Headers we get you more performance than the exhaust well.But for exhaust I went with SLP's on my 04 and I'm very happy. Lots of H-pipe X-pipe controversy too!!!! I went with the X-pipe just the engineering stand point to me means it has to flow better and with exhaust it's all about the exit flow. Get a copy of HOW to BUILD Max-performance PONTIAC V-8s by Jim Hand. He does the tests on the H and X pipes to proof the theorys in his exhaust Chapter. Usually X's aren't as loud too. Okay that's my 2 cents! LES


----------



## Poncho Dan (Jun 30, 2009)

A garden hose. Nothing reeks of performance like melting rubber.

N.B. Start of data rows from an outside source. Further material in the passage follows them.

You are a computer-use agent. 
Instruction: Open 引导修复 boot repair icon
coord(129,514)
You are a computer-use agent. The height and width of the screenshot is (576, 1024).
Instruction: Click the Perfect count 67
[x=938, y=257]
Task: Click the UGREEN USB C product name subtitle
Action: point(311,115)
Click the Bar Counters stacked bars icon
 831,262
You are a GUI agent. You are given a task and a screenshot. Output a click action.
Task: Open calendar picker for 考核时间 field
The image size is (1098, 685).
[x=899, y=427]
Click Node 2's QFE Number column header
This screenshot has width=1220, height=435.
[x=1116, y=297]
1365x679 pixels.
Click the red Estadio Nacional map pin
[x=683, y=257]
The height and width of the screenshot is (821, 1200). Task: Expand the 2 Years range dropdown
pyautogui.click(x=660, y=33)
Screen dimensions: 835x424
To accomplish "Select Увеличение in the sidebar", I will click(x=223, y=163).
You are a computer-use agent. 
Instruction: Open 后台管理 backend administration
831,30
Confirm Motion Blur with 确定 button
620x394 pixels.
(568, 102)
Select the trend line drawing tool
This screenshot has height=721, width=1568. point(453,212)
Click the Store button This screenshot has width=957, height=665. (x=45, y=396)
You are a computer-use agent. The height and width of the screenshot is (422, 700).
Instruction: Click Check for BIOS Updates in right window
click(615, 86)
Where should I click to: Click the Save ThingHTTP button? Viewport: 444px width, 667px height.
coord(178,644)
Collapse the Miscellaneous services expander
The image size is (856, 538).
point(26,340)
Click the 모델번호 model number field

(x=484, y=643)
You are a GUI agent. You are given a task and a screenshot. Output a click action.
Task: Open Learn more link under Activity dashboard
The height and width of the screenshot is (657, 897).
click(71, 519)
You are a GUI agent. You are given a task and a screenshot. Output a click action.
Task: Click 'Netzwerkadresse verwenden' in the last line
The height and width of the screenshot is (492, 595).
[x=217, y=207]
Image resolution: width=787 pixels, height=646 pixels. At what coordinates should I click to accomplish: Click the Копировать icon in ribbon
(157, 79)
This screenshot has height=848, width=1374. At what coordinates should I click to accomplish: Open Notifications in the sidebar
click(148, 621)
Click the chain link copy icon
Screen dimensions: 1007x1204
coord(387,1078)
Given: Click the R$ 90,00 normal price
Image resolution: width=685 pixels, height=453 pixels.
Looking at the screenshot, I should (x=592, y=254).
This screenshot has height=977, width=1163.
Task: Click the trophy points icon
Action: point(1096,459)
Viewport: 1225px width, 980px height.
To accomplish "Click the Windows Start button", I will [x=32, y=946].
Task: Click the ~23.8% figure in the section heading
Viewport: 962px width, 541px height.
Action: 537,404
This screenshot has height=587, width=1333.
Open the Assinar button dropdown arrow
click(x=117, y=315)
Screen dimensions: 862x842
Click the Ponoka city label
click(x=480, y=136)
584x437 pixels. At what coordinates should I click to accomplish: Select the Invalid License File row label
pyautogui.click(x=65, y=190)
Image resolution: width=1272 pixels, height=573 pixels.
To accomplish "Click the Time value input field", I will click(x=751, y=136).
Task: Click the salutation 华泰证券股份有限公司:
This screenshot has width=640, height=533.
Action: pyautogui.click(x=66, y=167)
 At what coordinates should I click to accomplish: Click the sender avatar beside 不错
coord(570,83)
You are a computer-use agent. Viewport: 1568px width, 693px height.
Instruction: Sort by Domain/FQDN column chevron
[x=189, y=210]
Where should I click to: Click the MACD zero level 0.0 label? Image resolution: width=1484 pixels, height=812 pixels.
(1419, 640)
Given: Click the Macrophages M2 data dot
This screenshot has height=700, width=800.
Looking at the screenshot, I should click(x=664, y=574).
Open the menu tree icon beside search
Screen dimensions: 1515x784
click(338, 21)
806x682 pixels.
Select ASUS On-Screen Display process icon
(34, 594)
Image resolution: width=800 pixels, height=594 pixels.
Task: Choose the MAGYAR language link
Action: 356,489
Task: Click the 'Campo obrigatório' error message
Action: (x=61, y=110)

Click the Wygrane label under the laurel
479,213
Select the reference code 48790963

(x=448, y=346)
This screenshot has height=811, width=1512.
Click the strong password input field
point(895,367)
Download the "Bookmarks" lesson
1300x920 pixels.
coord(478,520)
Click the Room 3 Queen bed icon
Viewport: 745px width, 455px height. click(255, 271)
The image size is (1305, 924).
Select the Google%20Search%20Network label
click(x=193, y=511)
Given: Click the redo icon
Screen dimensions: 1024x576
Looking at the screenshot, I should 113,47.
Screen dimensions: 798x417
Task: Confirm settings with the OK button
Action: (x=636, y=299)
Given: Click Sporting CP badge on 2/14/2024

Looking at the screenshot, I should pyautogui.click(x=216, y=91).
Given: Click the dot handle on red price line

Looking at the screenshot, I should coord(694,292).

I saw a dude up the street use PVC pipe on his Ford Tempo.


----------



## 2004goat (Feb 10, 2010)

cool thanks man, oh what slp did you go with? ws it the loudmouth? thanks for your input.


----------



## FNG69 (Nov 15, 2009)

Loud Mouth ll..... Have a friend with Borla's on a 98 WS-6 and it has a great sound to it. Les


----------



## QUIKSLVR04GOAT (Nov 24, 2008)

NONE! Cut them mufflers off and weld some straights in! Who needs mufflers?


----------



## PontiacGoat (Jan 29, 2010)

Mine is all custom
$400 coated LT pacesetter headers
$90 High flow cats
$80 High flow muffers
BULLIT 2.50" High Performance Muffler Universal Bullet : eBay Motors (item 130365980299 end time Feb-16-10 14:57:13 PST)

$400 to have 2.5" wielded w/ 02 sensor taps + Hpipe






The audio on my phone camera doesnt do it justice, its has a deep tone and sounds perfect I think.


----------



## evlgoat (Feb 8, 2010)

I run no muffler! It does not cost much, and sounds great!


----------



## jpalamar (Jul 22, 2008)

Headers and mids will give your power... catback... not so much(unless you hit high HP numbers). Headers will also make your car much louder and a deep sound.

If you wanna tweak sound a little add an X pipe for a newer V8 sound or an H pipe for an old school muscle sound.


----------



## svede1212 (Nov 1, 2005)

^^^ what he said


----------



## 2004goat (Feb 10, 2010)

im kinda leaning towards slp loudmouth 1 , does anyone have it? and what do u think of them?


----------



## JMAC007 (Jan 31, 2010)

I just put the lm1 on my 04 last week and i am completly satisfied with it, for me borla and magnaflow is too quiet, if you want a mean sounding cat-back, go with the lm1


----------



## GM4life (Mar 18, 2007)

GTO JUDGE said:


> That's a matter of opinion and what you are looking for.
> I have magnaflow.


:agree
Same here custom Magnaflow.


2004goat said:


> im kinda leaning towards slp loudmouth 1 , does anyone have it? and what do u think of them?


I had LMI on my car for two weeks, too loud for me. Once you get LT headers with LMI's it will be NASCAR loud.


----------